Google's Technology Explored
RobotWisdom writes "Internetnews offers a moderately detailed peek at Google's technology. For example, they use stripped-down Red Hat on a massively redundant network, and they're starting to have success with automatic clustering of concepts, so that pages can match even if none of the words in your query actually appear on the page." Additional analysis on InformationWeek and C|Net. From the article: "As a search query comes into the system, it hits a Web server, then is split into chunks of service. One set of index servers contains the index; one set of machines contains one full index. To actually answer a query, Google has to use one complete set of servers. Since that set is replicated as a fail-safe, it also increases throughput, because if one set is busy, a new query can be routed to the next set, which drives down search time per box."
so that pages can match even if none of the words in your query actually appear on the page.
Even pages that come up in my search results now that contain my query don't even have anything to do with what I am looking for. Isn't this just adding to the problem?
How about a Did you mean? option that doesn't compare against spelling, but related topics instead?
That's why projects like wikipedia are so important, and so impressive.
Only a few years ago it could take forever to find any kind of decent information on some topics online or even in libraries. Today, I go to wiki and I'm almost assured to have a FAIRLY reliable source for information, as it's cross checked by peers who have some kind of a personal interest in the subject.
However, there's a downside.
Back when I was in school, researching a subject typically meant going through encyclopedia after encyclopedia, which wasn't a bad thing. I learned quite a bit by being FORCED to over-research topics. Today, I can generally straight-shoot to whatever I need to find, giving my brain a good set of blinders to everything else along the way.
and the obvious question:
where are the patches?
Anybody knows? This is not a GPL question just an ethical one.
The word, "cheap", is used 4 times in the C/Net article that describes Google's "secret of success" -- "buying relatively cheap machines", "cheap commodity PCs", "(Power) becomes a factor in running cheaper operations", "not just buying cheaper components".
They say being frugal is a virtue, which Google has, evidently. What is the lesson here? Holding down the cost and being innovative never fail. I guess.
Sun and Fun
I don't know if this is what TFA was getting at, but in a google cache page you may from time to time see the phrase "These terms only appear in links pointing to this page: ...".
For example, try searching for "miserable failure" on Google. The first result is George Bush's biography on www.whitehouse.gov.
However, the term "miserable failure" doesn't actually show up (yet) in the biography. But, pages that POINT to the biography do include those terms.

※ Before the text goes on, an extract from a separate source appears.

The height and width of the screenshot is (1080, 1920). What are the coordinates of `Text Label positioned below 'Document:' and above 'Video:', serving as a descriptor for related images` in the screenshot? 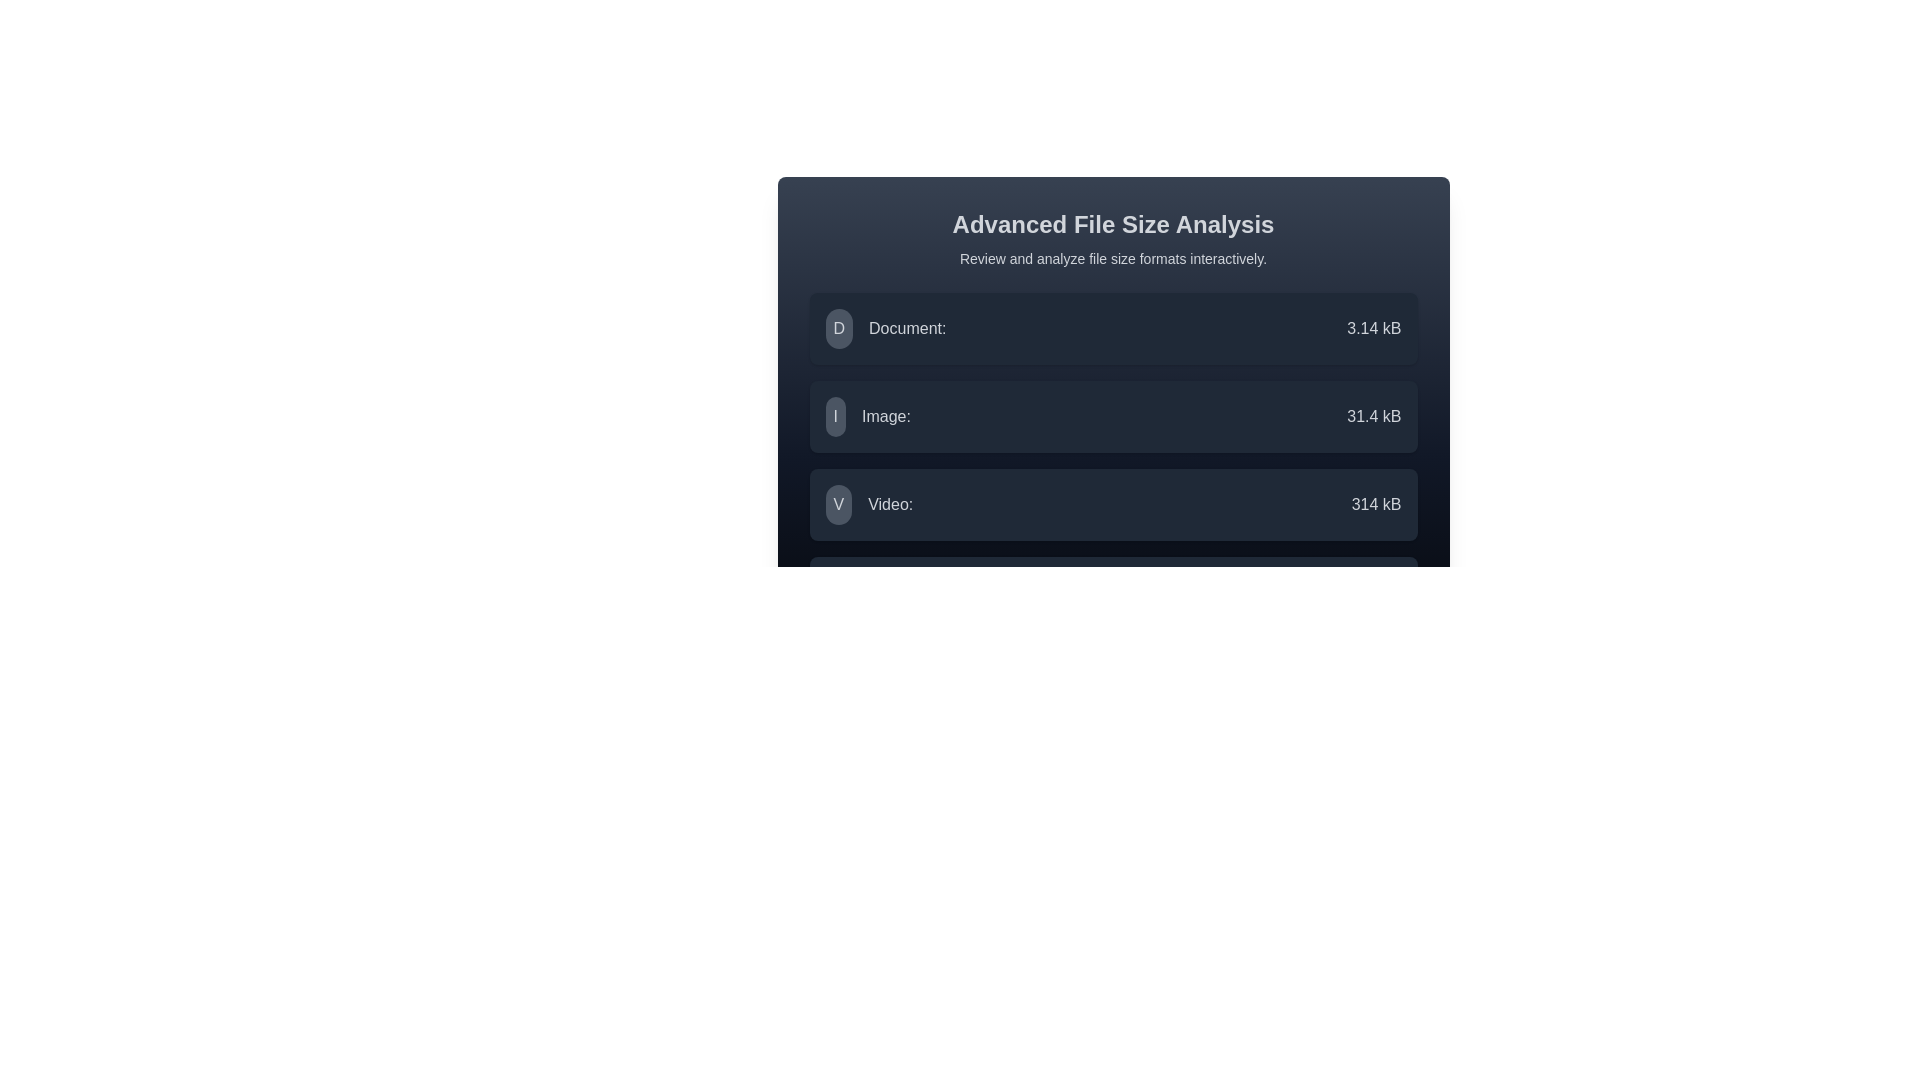 It's located at (885, 415).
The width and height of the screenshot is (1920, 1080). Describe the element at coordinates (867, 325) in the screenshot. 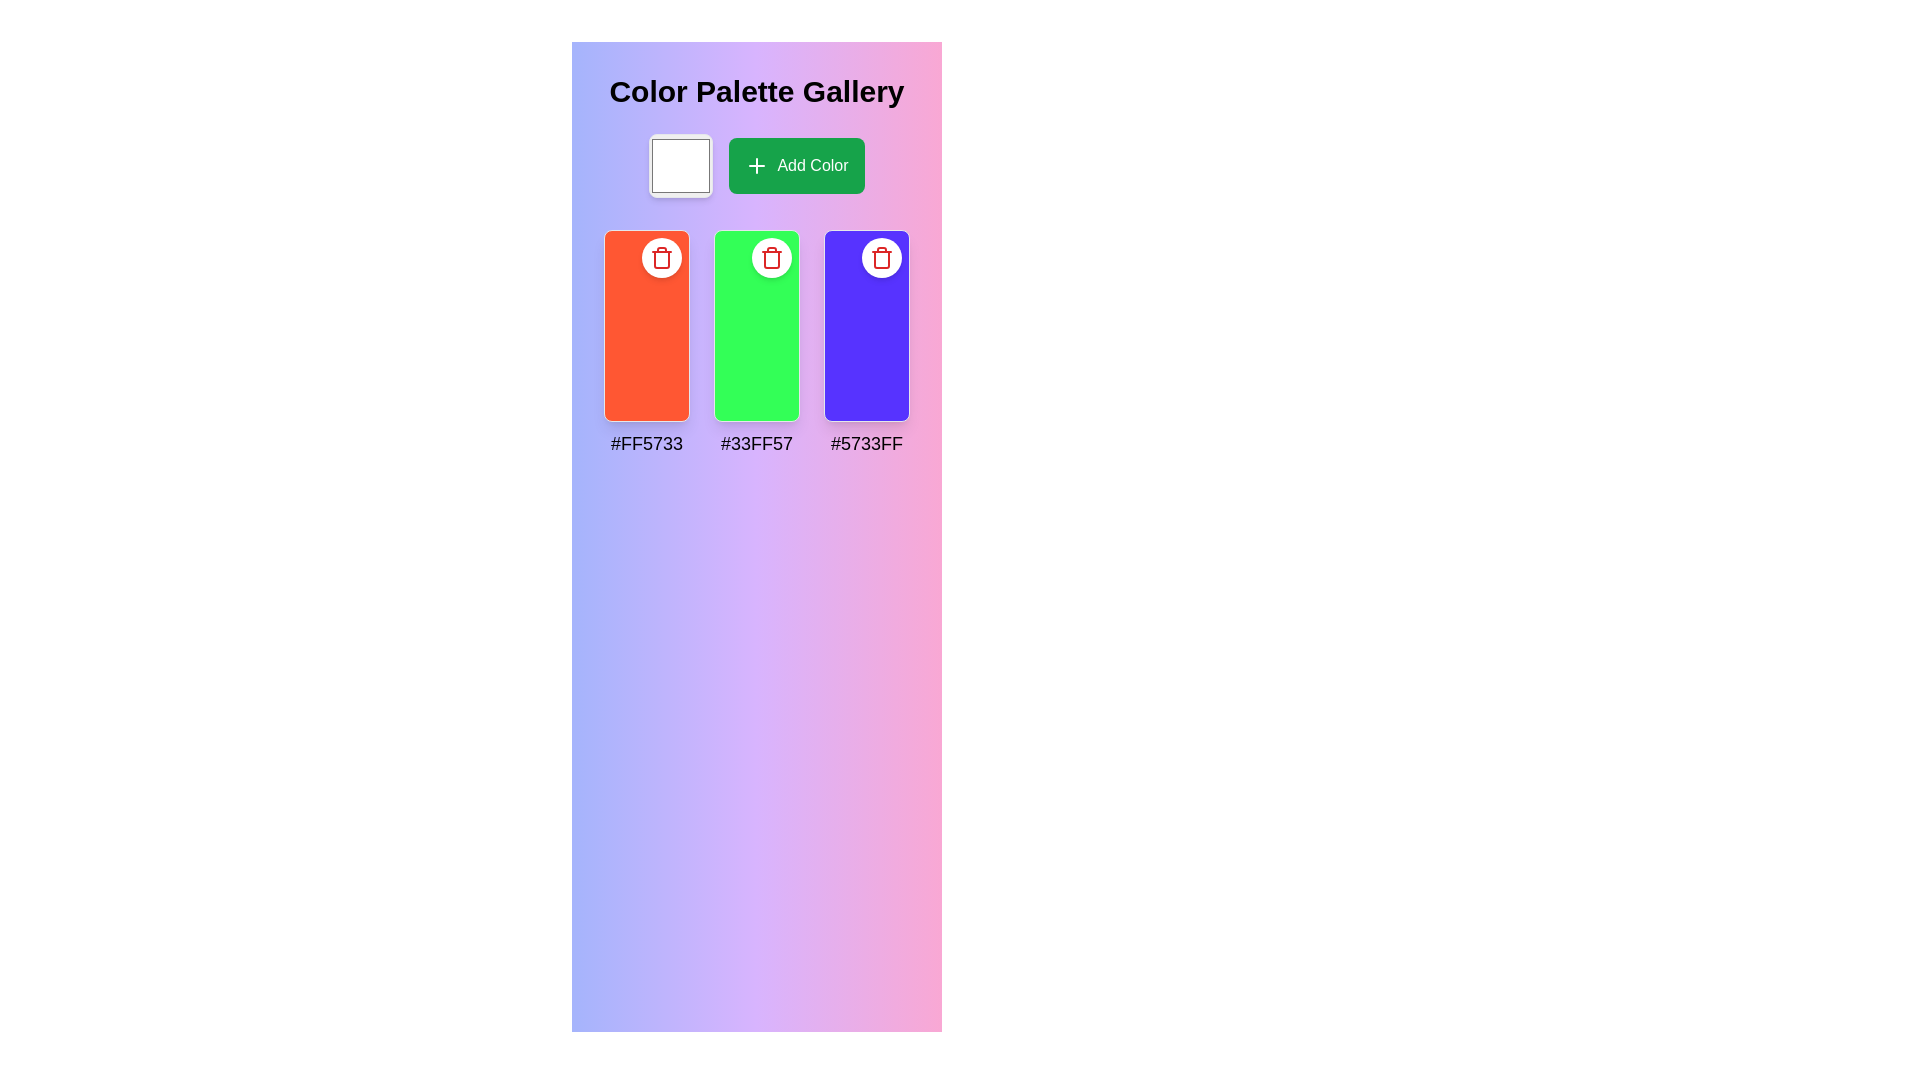

I see `the third color card in the Color Palette Gallery` at that location.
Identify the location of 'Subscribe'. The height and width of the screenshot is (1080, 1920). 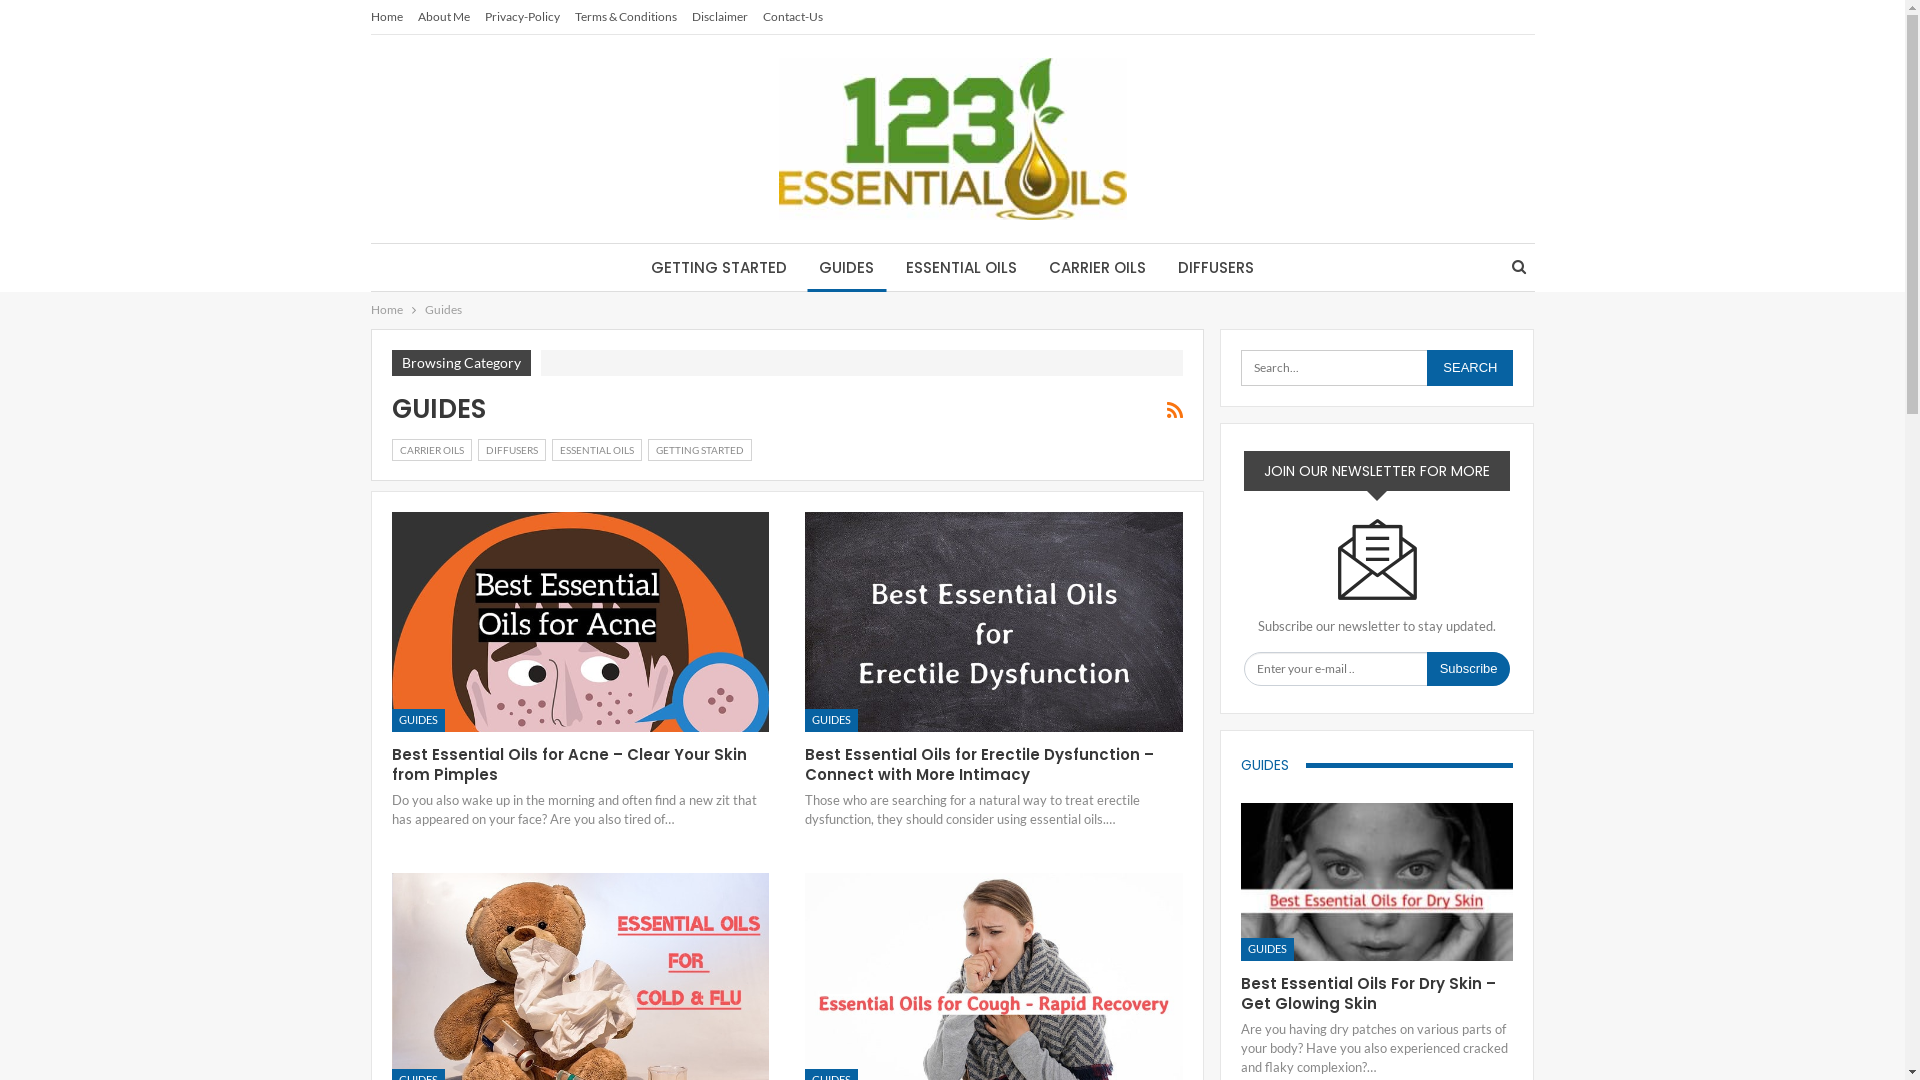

As a result, pages can match your search query even if none of the words in your query actually appear on the page.
None of the concepts of computer science are new, but what is ground breaking is Google touching all aspects of computer science to solve a problem. Distributed Databases, Replicated Filesystems, Clustering, Learning algorithms, job scheduling, map/reduce languages, etc. are not new. But they applied each of these sub-domains to 'searching' and 'lots of data'. Using old ideas is _new_ ways is ground breaking. That what everyone does(like Carmack and DOOM3).
In my experience, you can add, "don't want to pay for". Some of the places I have worked for aren't lazy, ignorant of the possibilities; they have made a deliberate decision to work cheap. They will accept the downtime from a quick and dirty design, rather than pay for better design. It's all in the numbers, how much will we lose if we are down.